Financiadoras de campanhas eleitorais em todo o país, tais empresas utilizam dezenas de parlamentares como porta-vozes e defensores de seus próprios interesses. Propostas como alterações nos percentuais cobrados de empresas que exploram minerais no país por meio da Compensação Financeira pela Exploração de Recursos Minerais (Cfem) - que passaria de 2% para 4% -; a criação de uma agência reguladora para o setor, que teria como função fiscalizar o cumprimento das normas estabelecidas; a redefinição dos prazos máximos para as atividades de lavra e mudanças para que o valor das cobranças pela exploração passe a incidir sobre o faturamento bruto das empresas e não mais sobre o faturamento líquido, como ocorre na regra atual, estão sendo debatidas desde 2011 pelos membros da comissão.

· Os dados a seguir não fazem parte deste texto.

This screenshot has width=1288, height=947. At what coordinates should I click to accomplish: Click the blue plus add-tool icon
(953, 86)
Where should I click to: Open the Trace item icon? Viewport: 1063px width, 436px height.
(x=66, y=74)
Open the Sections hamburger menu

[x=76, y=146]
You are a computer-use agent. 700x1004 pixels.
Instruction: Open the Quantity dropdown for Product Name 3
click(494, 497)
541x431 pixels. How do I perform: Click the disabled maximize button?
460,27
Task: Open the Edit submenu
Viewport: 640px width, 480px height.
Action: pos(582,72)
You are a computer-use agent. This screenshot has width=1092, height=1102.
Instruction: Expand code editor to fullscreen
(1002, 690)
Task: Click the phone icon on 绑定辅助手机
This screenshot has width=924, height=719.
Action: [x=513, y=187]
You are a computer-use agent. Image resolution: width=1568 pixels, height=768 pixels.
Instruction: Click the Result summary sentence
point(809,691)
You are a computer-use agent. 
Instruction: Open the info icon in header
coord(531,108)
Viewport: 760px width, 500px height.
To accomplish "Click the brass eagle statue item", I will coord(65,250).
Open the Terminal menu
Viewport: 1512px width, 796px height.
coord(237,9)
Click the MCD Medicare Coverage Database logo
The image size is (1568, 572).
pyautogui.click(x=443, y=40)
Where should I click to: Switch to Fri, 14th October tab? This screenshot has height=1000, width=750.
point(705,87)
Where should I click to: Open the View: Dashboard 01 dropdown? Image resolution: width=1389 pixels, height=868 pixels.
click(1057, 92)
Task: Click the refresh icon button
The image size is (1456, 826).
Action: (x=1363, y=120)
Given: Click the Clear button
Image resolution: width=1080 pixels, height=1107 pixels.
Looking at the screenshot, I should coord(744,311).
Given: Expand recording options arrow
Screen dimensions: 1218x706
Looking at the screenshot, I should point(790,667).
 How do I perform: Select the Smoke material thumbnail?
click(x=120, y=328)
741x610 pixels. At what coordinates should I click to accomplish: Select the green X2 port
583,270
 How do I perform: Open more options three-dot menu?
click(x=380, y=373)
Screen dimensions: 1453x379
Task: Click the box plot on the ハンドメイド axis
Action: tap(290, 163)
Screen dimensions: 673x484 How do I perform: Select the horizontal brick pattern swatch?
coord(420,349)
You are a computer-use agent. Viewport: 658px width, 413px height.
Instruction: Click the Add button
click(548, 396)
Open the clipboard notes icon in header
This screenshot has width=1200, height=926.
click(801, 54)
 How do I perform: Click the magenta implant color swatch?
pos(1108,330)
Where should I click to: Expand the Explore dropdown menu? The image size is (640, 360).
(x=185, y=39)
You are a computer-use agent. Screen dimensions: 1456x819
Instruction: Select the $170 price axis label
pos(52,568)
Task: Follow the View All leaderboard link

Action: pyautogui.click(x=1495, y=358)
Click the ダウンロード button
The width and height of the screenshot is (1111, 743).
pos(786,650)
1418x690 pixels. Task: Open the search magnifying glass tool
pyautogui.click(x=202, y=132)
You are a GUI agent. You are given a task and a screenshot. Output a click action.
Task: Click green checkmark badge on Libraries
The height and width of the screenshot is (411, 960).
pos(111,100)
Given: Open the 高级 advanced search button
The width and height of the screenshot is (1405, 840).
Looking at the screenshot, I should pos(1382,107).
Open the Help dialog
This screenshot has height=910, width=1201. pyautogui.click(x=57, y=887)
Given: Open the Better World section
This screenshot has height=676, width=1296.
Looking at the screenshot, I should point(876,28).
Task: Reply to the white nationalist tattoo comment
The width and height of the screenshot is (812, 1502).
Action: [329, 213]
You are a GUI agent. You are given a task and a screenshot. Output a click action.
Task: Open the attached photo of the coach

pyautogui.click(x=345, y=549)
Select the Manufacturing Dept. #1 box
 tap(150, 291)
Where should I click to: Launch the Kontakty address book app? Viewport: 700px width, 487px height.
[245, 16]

Devemos lembrar que a Companhia Vale do Rio Doce, privatizada em 1997, pelo governo do ex-presidente Fernando Henrique Cardoso era um dos nossos maiores patrimônios públicos nacionais. A era FHC executou as maiores privatizações da história do Brasil.

Ao negociar o patrimônio público nacional, o governo tucano não apenas alienou os nossos inestimáveis recursos minerais. Mas também sobrepôs os interesses do capital internacional aos do Estado brasileiro, causando uma mácula em nossa soberania territorial e econômica.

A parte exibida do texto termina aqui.